Retype each of the lines below without changing anything.
━━━ DATASET ROWS ━━━
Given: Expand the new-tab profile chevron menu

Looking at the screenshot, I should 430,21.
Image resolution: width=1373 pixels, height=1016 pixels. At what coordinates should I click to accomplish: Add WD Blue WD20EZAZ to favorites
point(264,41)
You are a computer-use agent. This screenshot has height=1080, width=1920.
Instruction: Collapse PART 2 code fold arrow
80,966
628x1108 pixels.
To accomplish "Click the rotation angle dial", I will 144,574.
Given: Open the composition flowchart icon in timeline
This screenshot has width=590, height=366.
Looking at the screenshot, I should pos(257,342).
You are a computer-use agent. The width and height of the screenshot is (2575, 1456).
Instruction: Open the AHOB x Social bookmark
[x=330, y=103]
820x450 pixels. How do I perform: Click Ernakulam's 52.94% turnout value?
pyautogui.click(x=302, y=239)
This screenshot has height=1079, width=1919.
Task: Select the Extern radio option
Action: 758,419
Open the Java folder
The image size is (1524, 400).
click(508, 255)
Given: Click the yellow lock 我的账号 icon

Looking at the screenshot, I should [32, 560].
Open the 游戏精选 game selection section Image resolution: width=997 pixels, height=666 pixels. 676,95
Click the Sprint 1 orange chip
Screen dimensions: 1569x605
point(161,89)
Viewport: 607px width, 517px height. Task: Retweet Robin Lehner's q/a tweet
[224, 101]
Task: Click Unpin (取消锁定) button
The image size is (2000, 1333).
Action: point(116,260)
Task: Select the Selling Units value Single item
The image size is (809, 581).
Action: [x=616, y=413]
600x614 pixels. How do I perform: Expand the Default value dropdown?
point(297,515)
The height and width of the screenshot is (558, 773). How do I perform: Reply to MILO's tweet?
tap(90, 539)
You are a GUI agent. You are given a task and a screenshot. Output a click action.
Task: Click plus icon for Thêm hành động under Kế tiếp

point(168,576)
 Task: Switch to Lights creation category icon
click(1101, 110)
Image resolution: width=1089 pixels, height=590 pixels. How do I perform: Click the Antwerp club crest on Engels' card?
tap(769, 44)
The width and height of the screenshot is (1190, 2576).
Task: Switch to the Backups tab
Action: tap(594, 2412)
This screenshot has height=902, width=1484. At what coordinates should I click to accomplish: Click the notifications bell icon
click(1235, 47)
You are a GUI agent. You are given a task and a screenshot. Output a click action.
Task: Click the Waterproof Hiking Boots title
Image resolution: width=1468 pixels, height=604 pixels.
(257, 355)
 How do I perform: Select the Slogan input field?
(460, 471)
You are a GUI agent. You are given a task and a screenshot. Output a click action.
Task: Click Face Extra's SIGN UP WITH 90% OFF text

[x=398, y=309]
━━━
● **RESULT**
Given: Expand the new-tab profile chevron menu

Looking at the screenshot, I should 430,21.
Image resolution: width=1373 pixels, height=1016 pixels. At what coordinates should I click to accomplish: Add WD Blue WD20EZAZ to favorites
point(264,41)
You are a computer-use agent. This screenshot has height=1080, width=1920.
Instruction: Collapse PART 2 code fold arrow
80,966
628x1108 pixels.
To accomplish "Click the rotation angle dial", I will 144,574.
Given: Open the composition flowchart icon in timeline
This screenshot has width=590, height=366.
Looking at the screenshot, I should pos(257,342).
You are a computer-use agent. The width and height of the screenshot is (2575, 1456).
Instruction: Open the AHOB x Social bookmark
[x=330, y=103]
820x450 pixels. How do I perform: Click Ernakulam's 52.94% turnout value?
pyautogui.click(x=302, y=239)
This screenshot has height=1079, width=1919.
Task: Select the Extern radio option
Action: 758,419
Open the Java folder
The image size is (1524, 400).
click(508, 255)
Given: Click the yellow lock 我的账号 icon

Looking at the screenshot, I should [32, 560].
Open the 游戏精选 game selection section Image resolution: width=997 pixels, height=666 pixels. 676,95
Click the Sprint 1 orange chip
Screen dimensions: 1569x605
point(161,89)
Viewport: 607px width, 517px height. Task: Retweet Robin Lehner's q/a tweet
[224, 101]
Task: Click Unpin (取消锁定) button
The image size is (2000, 1333).
Action: point(116,260)
Task: Select the Selling Units value Single item
The image size is (809, 581).
Action: [x=616, y=413]
600x614 pixels. How do I perform: Expand the Default value dropdown?
point(297,515)
The height and width of the screenshot is (558, 773). How do I perform: Reply to MILO's tweet?
tap(90, 539)
You are a GUI agent. You are given a task and a screenshot. Output a click action.
Task: Click plus icon for Thêm hành động under Kế tiếp

point(168,576)
 Task: Switch to Lights creation category icon
click(1101, 110)
Image resolution: width=1089 pixels, height=590 pixels. How do I perform: Click the Antwerp club crest on Engels' card?
tap(769, 44)
The width and height of the screenshot is (1190, 2576).
Task: Switch to the Backups tab
Action: tap(594, 2412)
This screenshot has height=902, width=1484. At what coordinates should I click to accomplish: Click the notifications bell icon
click(1235, 47)
You are a GUI agent. You are given a task and a screenshot. Output a click action.
Task: Click the Waterproof Hiking Boots title
Image resolution: width=1468 pixels, height=604 pixels.
(257, 355)
 How do I perform: Select the Slogan input field?
(460, 471)
You are a GUI agent. You are given a task and a screenshot. Output a click action.
Task: Click Face Extra's SIGN UP WITH 90% OFF text

[x=398, y=309]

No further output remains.